Shopping mall in Zamboanga del Sur, Philippines

City Commercial Center, more popularly known as "C3" or "C3 Mall", is a government-owned and controlled mixed-use building in Pagadian City, Philippines. The building features an enclosed, air-conditioned mall and office spaces. Robinsons Supermarket occupies the entire lower ground floor. Restaurants such as Chowking, Goldilocks, Red Ribbon, and Max's with doughnut chains Dunkin' Donuts and Mister Donut are the main attractions on the upper ground floor.

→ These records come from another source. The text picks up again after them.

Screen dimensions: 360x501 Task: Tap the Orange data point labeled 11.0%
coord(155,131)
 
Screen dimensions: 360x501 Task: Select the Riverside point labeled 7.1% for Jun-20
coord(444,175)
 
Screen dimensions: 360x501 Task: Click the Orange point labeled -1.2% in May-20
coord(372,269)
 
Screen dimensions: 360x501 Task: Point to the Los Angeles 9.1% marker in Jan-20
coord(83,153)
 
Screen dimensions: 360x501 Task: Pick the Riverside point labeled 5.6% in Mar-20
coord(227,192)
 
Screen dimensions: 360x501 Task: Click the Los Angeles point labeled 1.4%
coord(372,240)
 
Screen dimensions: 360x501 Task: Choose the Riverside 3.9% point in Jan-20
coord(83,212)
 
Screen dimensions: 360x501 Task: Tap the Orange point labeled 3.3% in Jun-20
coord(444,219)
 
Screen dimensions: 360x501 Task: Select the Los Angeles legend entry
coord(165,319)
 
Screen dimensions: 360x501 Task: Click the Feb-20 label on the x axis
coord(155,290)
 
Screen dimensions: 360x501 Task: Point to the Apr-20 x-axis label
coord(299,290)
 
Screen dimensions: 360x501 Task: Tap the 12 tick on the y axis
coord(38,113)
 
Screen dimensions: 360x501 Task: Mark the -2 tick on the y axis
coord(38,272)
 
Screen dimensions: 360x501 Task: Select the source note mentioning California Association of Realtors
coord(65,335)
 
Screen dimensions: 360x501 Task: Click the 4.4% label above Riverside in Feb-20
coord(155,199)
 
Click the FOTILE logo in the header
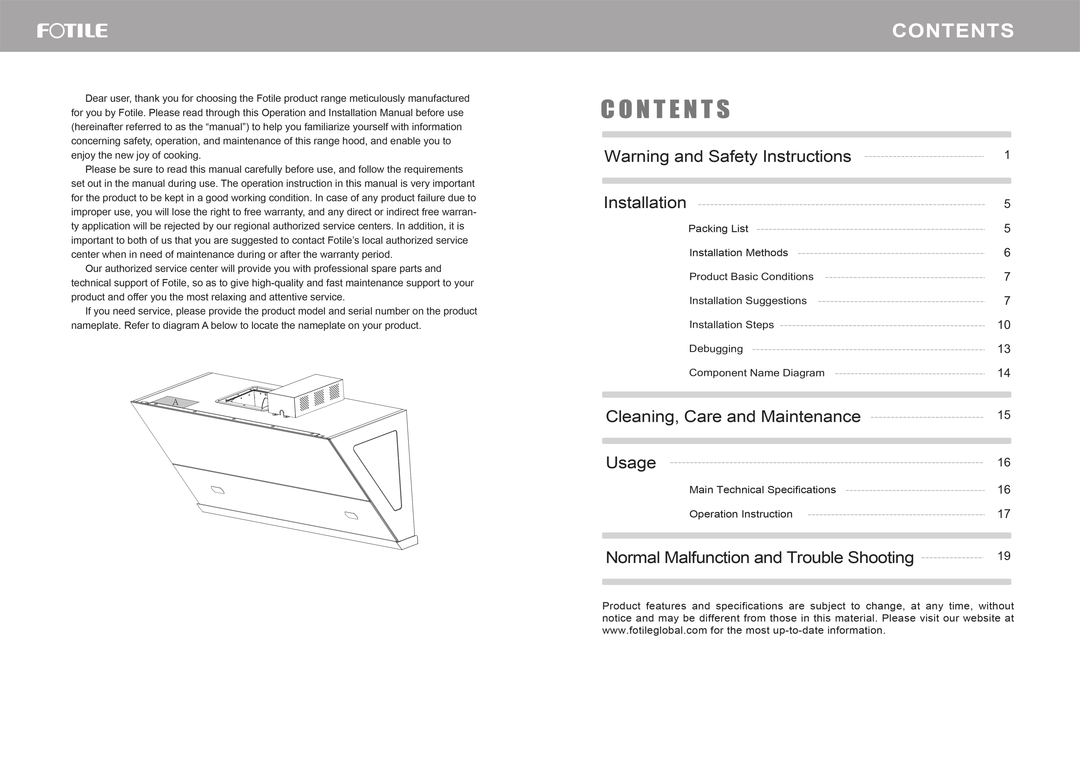pos(72,31)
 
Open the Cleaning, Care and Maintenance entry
pos(733,416)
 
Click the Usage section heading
pos(631,462)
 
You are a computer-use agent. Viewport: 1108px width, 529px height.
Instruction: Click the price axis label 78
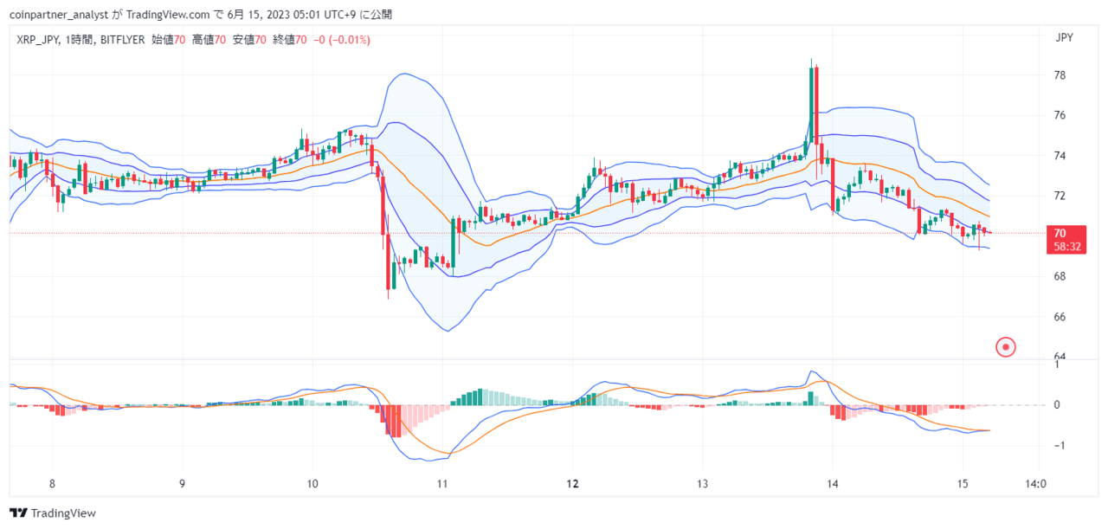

==Development and Launch==

C3 stands on what used to be the old public market. Initially named "Pagadian Shopping Mall", the alternative design by Hillmarcs Construction prevailed over the original design by Palafox and Associates due to limitations in area size. Mayor Samuel Co led the project during his last term in office.

On December 3, 2010, C3 had a soft launch with the opening of Robinsons Supermarket. Robinsons Retail's Handyman Do It Center and other shops opened in September 2011 coinciding with 20th Mindanao Business Conference held in Pagadian City. Former US Ambassador to the Philippines Harry K. Thomas, Jr. attended the conference as guest of honor.

On September 23, 2011, C3 was officially launched in an event attended by performers from Manila.